What needs to be done — Begin with the first line below and retype each line exactly through the line containing "Entrevistas (505, 204)". Any pictures are to be left out.
--- Input records ---
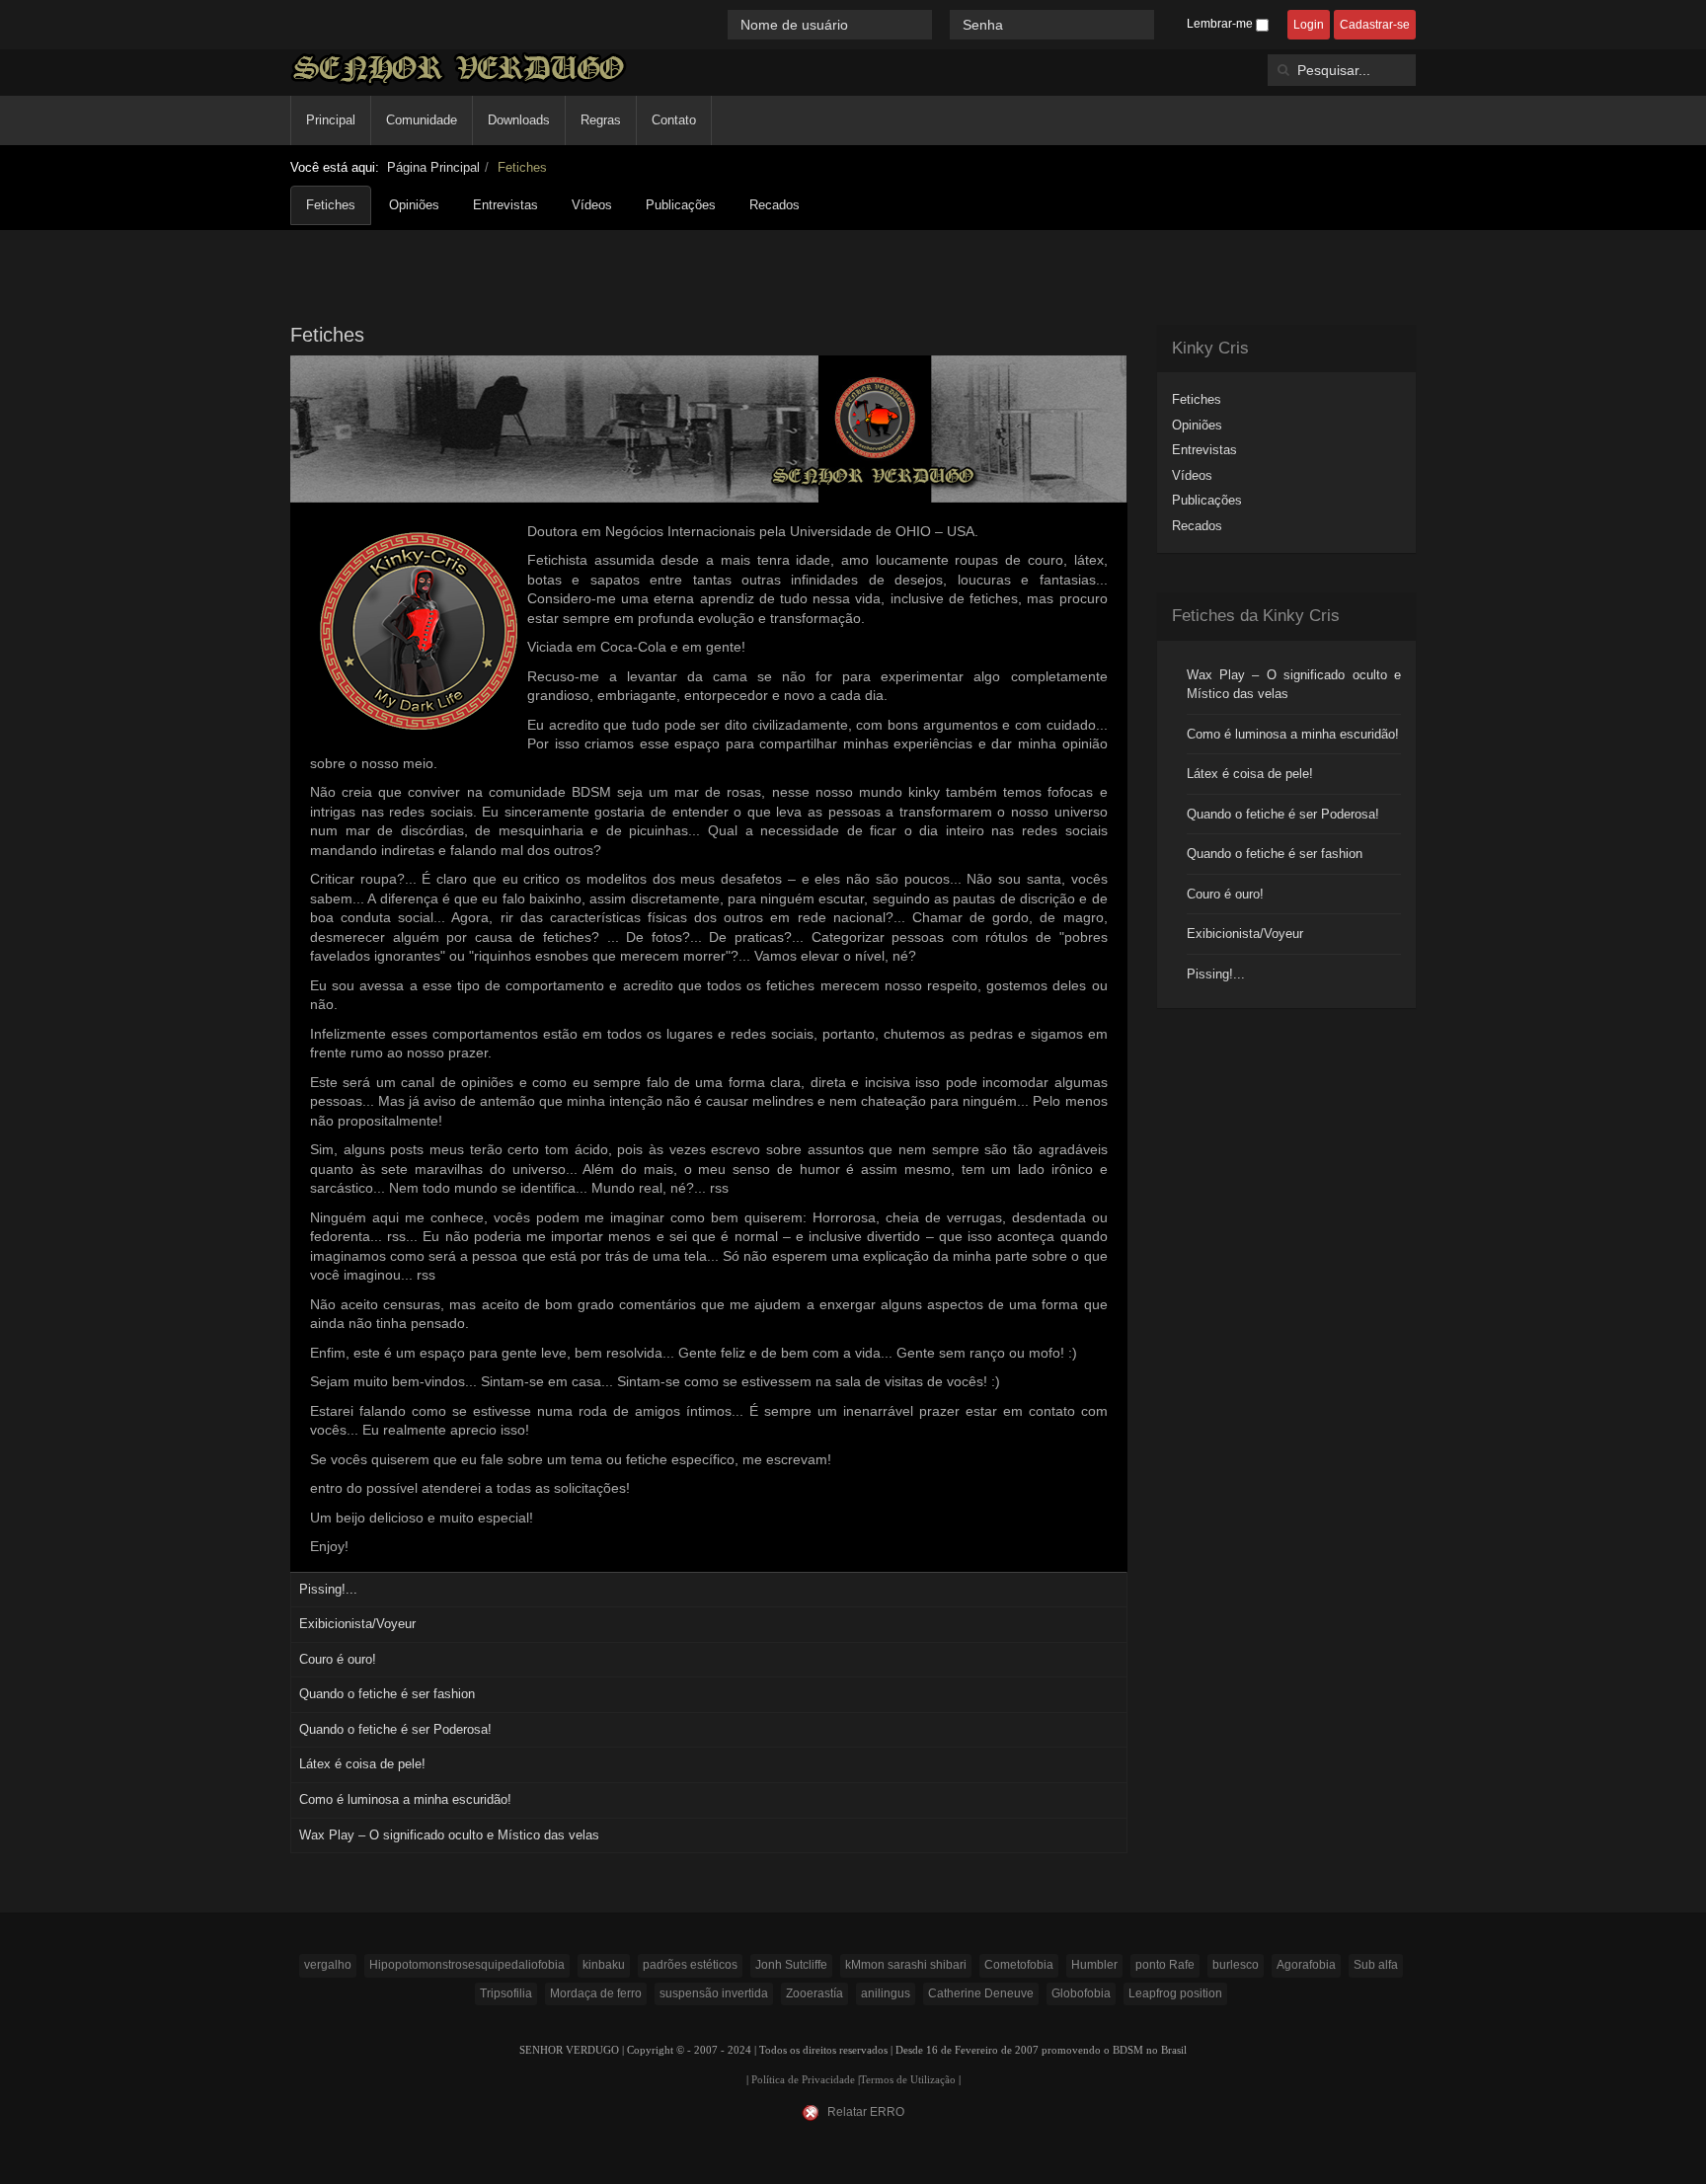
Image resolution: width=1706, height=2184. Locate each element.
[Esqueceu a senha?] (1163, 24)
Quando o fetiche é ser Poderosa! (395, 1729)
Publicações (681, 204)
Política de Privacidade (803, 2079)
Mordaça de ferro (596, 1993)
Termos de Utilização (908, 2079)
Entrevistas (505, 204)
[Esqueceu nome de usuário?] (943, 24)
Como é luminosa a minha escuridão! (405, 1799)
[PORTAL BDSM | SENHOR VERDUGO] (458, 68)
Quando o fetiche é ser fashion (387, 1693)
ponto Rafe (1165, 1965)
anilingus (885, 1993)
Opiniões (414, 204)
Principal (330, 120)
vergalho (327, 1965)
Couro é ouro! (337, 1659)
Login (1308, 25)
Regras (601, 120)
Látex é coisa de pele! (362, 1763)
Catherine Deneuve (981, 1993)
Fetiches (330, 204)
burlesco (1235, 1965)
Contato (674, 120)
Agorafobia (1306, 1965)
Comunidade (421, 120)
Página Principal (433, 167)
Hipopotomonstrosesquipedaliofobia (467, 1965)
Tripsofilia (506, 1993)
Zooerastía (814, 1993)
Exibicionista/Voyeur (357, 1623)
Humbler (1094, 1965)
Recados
---
Answer to this task —
Image resolution: width=1706, height=2184. Locate each element.
[Esqueceu a senha?] (1163, 24)
Quando o fetiche é ser Poderosa! (395, 1729)
Publicações (681, 204)
Política de Privacidade (803, 2079)
Mordaça de ferro (596, 1993)
Termos de Utilização (908, 2079)
Entrevistas (505, 204)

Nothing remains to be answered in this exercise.